Start a FHIR import job to load data into HealthLake
AI agents invoke start_fhir_import_job to trigger actions in AWS IoT SiteWise MCP Server. What it does depends on the arguments the agent supplies, and its effects often reach beyond the immediate call — builds kicked off, notifications sent, workflows started.
This tool initiates a background job that processes and imports FHIR medical data into AWS HealthLake. While not immediately destructive, it executes an external operation with side effects that depend on job parameters and cannot be easily reversed during execution.
From the tool's definition Tool name contains 'start' and 'job' indicating an operation trigger. Description states it will 'load data into HealthLake', which commits an external operation whose effects depend on the FHIR data being imported.
Attacks that exploit this kind of access
Start a FHIR import job to load data into HealthLake.
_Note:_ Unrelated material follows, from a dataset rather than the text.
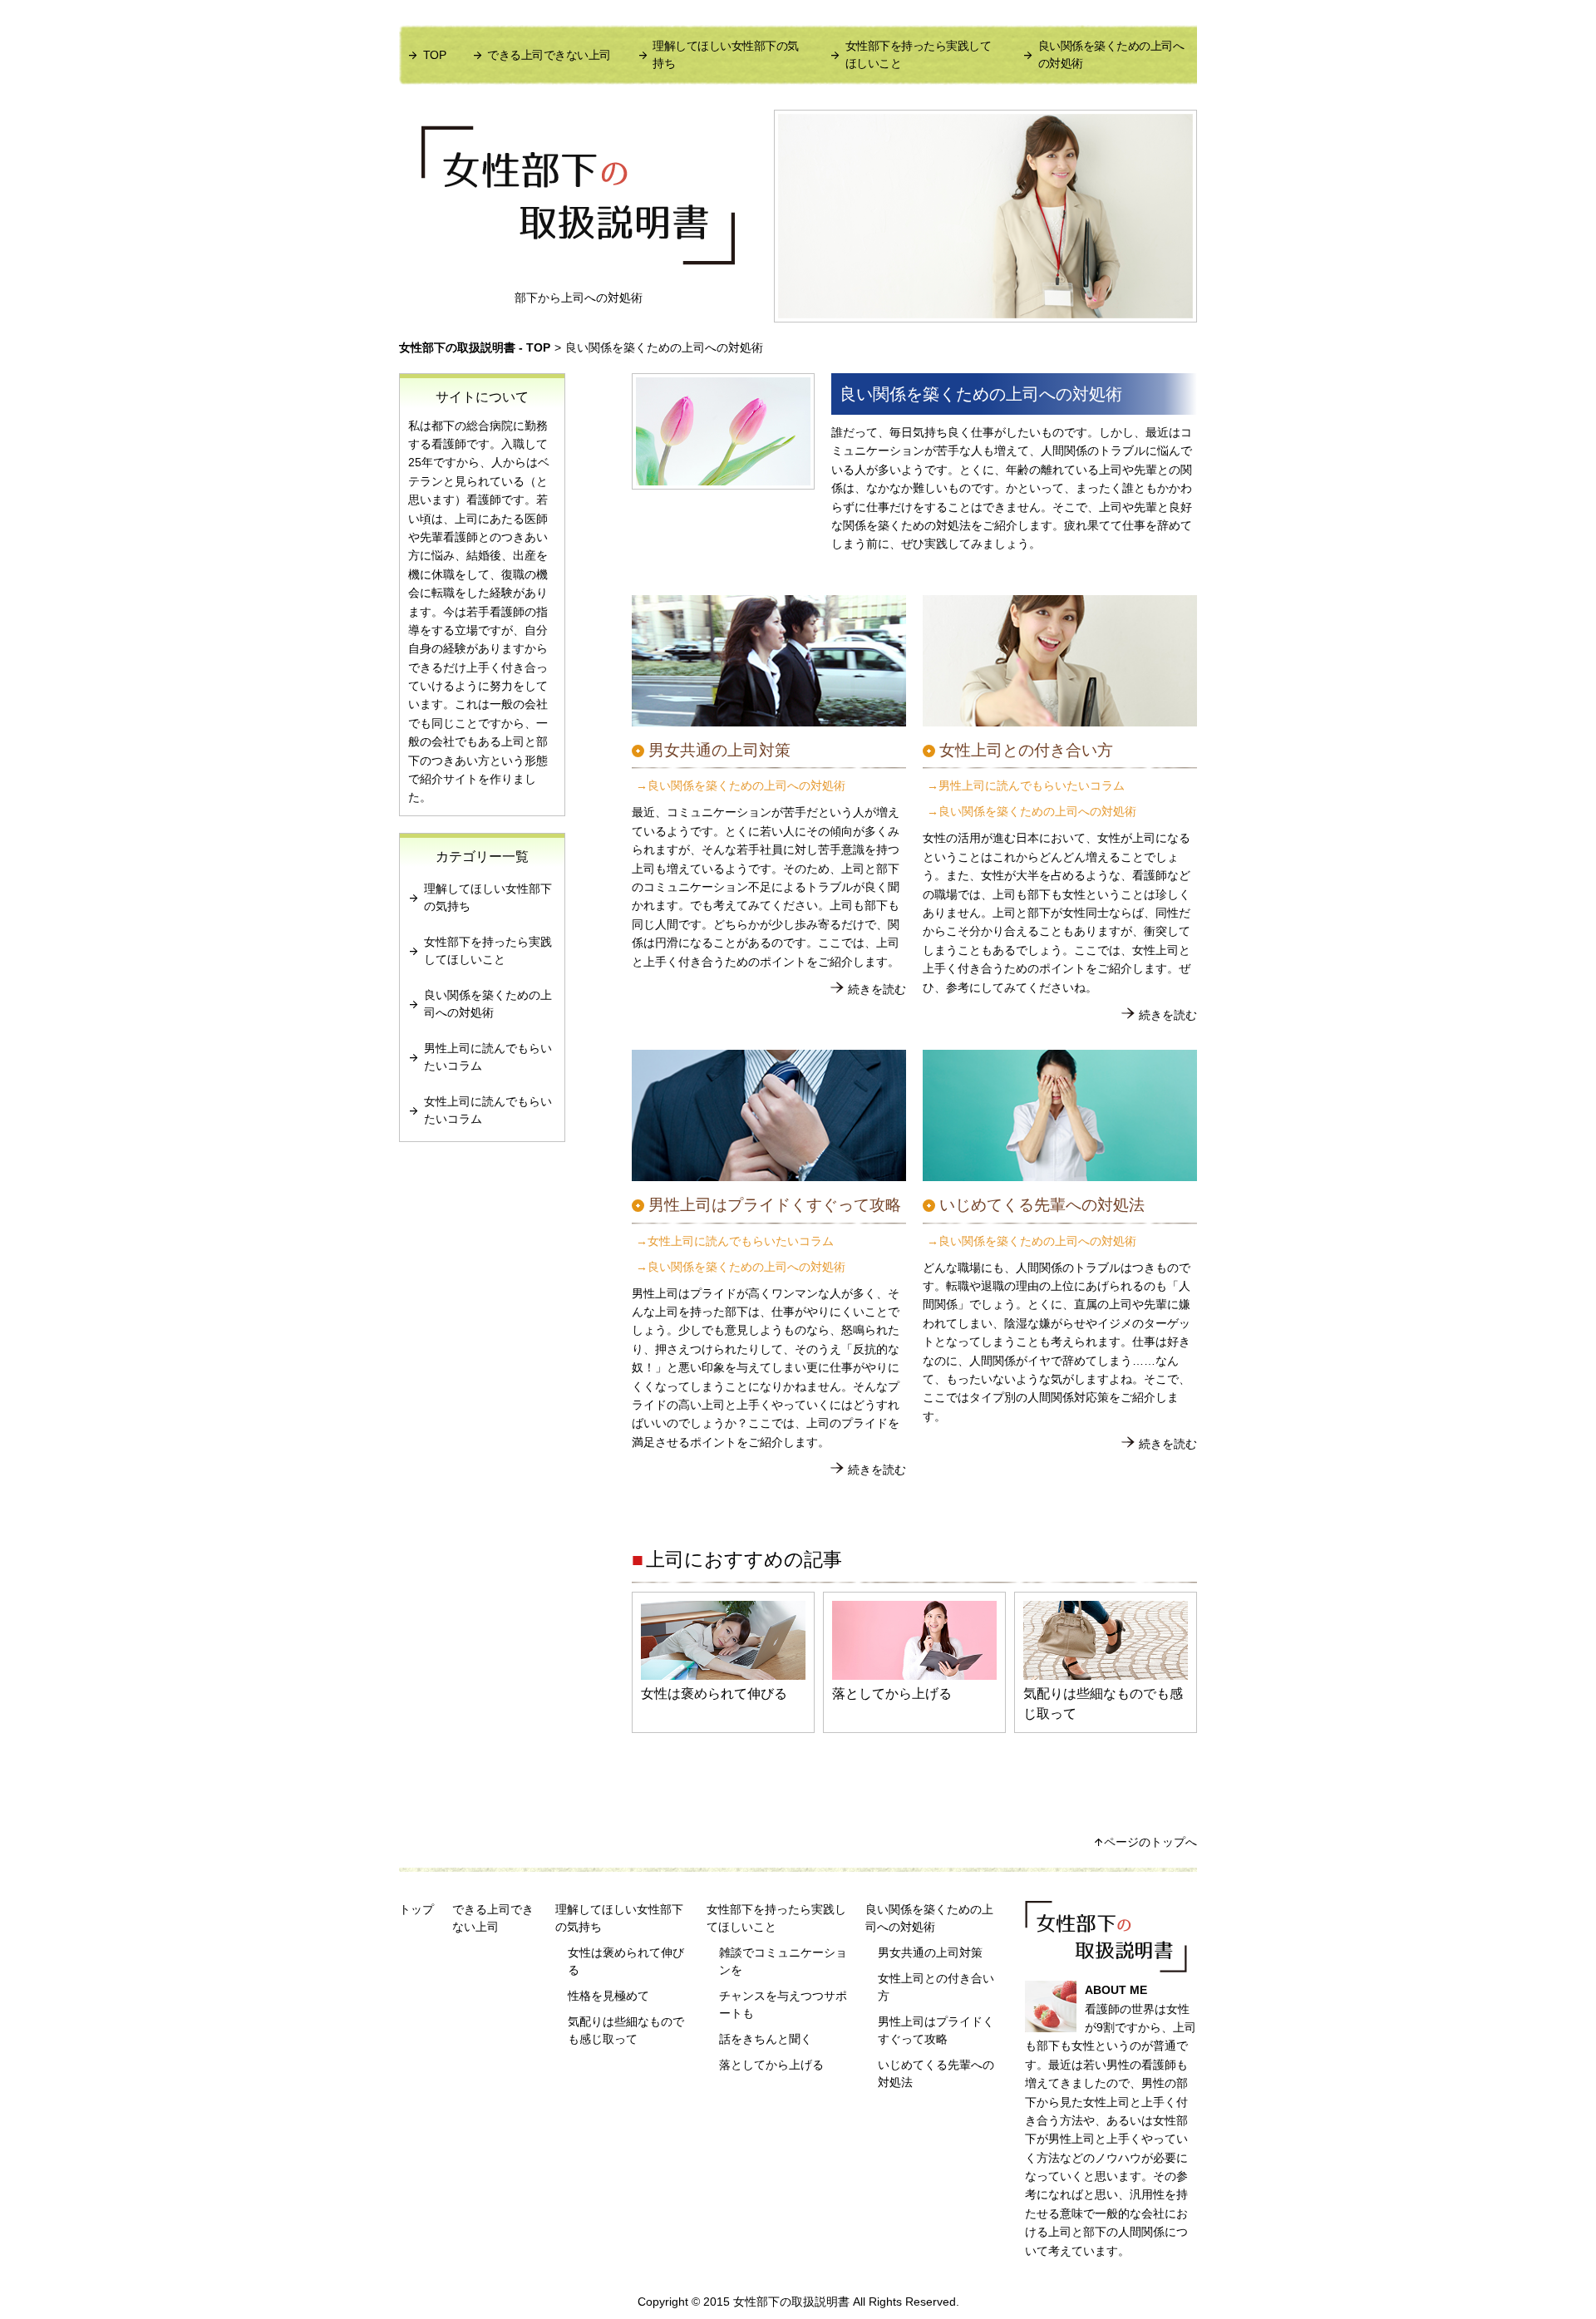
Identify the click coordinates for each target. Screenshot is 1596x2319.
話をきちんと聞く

It is categorised as a Execute tool in the AWS IoT SiteWise MCP Server MCP Server, which means it can trigger actions or run processes. Use rate limits and argument validation.
Register the AWS IoT SiteWise MCP Server MCP server in PolicyLayer and add a rule for start_fhir_import_job: allow, deny, rate-limit, or require approval. Point your MCP client at the PolicyLayer proxy URL and the rule is enforced on every call, before it reaches AWS IoT SiteWise MCP Server. Nothing to install.
start_fhir_import_job is a Execute tool with high risk. Execute tools should be rate-limited and have argument validation enabled.
Yes. Add a rate_limit block to the start_fhir_import_job rule in your PolicyLayer policy. For example, setting max: 10 and window: 60 limits the tool to 10 calls per minute. Rate limits are tracked per agent session and reset automatically.
Set action: deny in the PolicyLayer policy for start_fhir_import_job. The AI agent will receive a policy violation error and cannot call the tool. You can also include a reason field to explain why the tool is blocked.
start_fhir_import_job is provided by the AWS IoT SiteWise MCP Server MCP server (awslabs.aws-iot-sitewise-mcp-server). PolicyLayer sits as a proxy in front of this server to enforce policies before tool calls reach the server.